Enabling vs Disabling

Thanks is going out to a fellow Special Needs mom, Amy, over on FaceBook, who I have become friends with, and her “push” for me to post the following.

We met in a WONDERFUL group for parents like ourselves who are parents to kids that are disabled. And it’s a locally-based group for our region, but we accept people from outside the Virginia state lines, as well.

The group is called Parents For Progress, or P4P for short. Our kids have ALL different types of disabilities and mental capacity. We sometimes DO disagree, but never get cut-throat.

So without further ado…

Just two summers ago, I learned how to swim/float for the first time. I was 33 years old (now 35)! If I had what I needed to have done BY the time I almost turned 6 or 7 years old, then I would have learned to swim much earlier, among other things.

Sometimes, even all of these years later, I can find myself angry at my mom for disabling me even more and literally taking away my childhood. And I refuse to let my son to think/feel about me, let alone his sisters for doing the same to them.

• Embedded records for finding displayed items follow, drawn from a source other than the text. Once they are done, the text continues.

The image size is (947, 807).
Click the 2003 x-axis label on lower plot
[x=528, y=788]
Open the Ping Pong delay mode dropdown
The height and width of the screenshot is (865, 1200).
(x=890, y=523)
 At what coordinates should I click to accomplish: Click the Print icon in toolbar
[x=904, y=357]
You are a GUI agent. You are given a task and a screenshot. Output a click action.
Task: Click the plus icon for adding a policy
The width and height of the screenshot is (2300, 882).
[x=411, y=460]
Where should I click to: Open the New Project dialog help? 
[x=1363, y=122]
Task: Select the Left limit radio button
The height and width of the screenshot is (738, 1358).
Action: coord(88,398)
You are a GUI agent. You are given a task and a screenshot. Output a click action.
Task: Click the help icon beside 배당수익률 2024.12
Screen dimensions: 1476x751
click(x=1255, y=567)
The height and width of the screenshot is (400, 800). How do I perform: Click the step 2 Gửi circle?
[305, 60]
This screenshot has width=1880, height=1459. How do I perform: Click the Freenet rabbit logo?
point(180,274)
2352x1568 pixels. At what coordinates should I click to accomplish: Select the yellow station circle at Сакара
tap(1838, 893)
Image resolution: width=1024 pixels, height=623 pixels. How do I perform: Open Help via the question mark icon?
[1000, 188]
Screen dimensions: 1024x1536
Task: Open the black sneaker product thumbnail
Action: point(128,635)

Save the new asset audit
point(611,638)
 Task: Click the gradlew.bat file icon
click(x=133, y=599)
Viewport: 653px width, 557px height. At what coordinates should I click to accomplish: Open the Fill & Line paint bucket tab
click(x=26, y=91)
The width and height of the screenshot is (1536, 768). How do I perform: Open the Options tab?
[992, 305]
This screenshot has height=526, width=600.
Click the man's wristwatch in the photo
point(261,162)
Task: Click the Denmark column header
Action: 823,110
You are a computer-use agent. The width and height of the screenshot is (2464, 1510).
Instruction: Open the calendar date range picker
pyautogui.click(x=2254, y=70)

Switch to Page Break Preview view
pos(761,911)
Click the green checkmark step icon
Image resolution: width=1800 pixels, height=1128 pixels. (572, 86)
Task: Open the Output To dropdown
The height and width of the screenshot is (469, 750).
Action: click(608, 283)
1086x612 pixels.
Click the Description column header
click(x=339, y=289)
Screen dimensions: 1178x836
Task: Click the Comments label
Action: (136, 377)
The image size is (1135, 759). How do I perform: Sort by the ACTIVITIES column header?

I love my mom, and always will. But ever since I can remember, I vowed and have kept my word to it, to NEVER be like her, where parenting is concerned. Even after she had died. And to this day, I will have a moment of anger and resentment pop in to my head. Especially around the anniversary of my “official removal” of my trache tube (December 1, 1989… not even two months after my mom died).

Heck, the way I have been told in the past, I was THE reason why my parents never had anymore children after me. She was scared another baby “would turn out to have the same problems”… Um, MY problems were *somewhat* because of her (having a 50 LB tumor sitting next to me in-utero).

I was extremely tiny and lightweight at birth. I was born almost a month early with extreme fluid on my lung (which collapsed from the pressure and weight of the fluid) and a esophageal fistula (a break in my esophagus tract to determine between the airway and the stomach routes). I died on the operating table like 2 to 4 times in the 18-hour repair surgery (after a touchy care-flight ride to another hospital when I was LESS than 24 hours old), which forever changed the appearance of my shoulder blade area on the right side (and left me asymmetrical in the breast area).

From the day of my birth, she basically (at first, I understood being that I was so tiny and helpless, and gravely ill with having NO hope for a chance at life, really) became a “helicopter mom”. Later in my elementary school years, she was STILL so overly protective, that not only did she volunteer, but also was a yard duty person at lunchtime, a lunchroom supervisor, but decided to also become an “assistant” for MY classroom or one near me as to “keep an eye on Missy”… In other words, I had NO break from her. She watched me like a hawk. 24/7. If I did go to a friend’s house, most times, she would constantly check on me in one way or another.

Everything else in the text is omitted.